Records drawn from a dataset
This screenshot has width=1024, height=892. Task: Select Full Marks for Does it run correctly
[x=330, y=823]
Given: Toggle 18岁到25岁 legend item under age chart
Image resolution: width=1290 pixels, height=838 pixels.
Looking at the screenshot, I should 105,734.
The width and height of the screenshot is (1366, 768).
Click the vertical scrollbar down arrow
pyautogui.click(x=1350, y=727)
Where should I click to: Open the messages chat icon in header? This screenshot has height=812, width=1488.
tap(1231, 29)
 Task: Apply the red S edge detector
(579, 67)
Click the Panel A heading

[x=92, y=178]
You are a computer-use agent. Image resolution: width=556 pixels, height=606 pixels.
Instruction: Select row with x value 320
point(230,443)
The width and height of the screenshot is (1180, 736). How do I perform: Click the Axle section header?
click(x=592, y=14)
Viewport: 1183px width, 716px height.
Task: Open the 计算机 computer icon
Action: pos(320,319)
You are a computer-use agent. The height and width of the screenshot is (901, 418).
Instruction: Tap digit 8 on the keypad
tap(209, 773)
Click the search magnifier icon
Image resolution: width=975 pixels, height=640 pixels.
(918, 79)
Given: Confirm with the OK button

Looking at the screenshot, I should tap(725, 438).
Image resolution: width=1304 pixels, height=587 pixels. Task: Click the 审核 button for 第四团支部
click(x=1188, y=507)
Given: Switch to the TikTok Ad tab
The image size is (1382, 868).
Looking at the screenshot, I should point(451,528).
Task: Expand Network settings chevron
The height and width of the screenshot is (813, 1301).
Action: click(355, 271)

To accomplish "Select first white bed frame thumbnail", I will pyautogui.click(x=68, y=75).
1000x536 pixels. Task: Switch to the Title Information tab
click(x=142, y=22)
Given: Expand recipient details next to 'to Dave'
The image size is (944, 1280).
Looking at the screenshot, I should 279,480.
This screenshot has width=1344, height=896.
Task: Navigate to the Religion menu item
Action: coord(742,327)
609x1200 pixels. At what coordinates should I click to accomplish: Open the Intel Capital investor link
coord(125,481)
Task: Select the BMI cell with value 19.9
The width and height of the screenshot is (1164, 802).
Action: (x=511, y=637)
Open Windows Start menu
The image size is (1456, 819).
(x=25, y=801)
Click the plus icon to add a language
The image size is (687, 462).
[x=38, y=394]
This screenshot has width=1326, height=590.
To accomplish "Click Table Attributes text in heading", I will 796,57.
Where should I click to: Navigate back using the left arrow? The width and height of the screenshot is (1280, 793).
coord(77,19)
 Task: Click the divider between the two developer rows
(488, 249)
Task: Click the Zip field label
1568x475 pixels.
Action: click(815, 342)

## AIM OF THE EXERCISE
Using the records above, write out exactly the lines from the one containing "This screenshot has width=1326, height=590." through the last, and add nothing.

## TASK OUTPUT
This screenshot has width=1326, height=590.
To accomplish "Click Table Attributes text in heading", I will 796,57.
Where should I click to: Navigate back using the left arrow? The width and height of the screenshot is (1280, 793).
coord(77,19)
 Task: Click the divider between the two developer rows
(488, 249)
Task: Click the Zip field label
1568x475 pixels.
Action: click(815, 342)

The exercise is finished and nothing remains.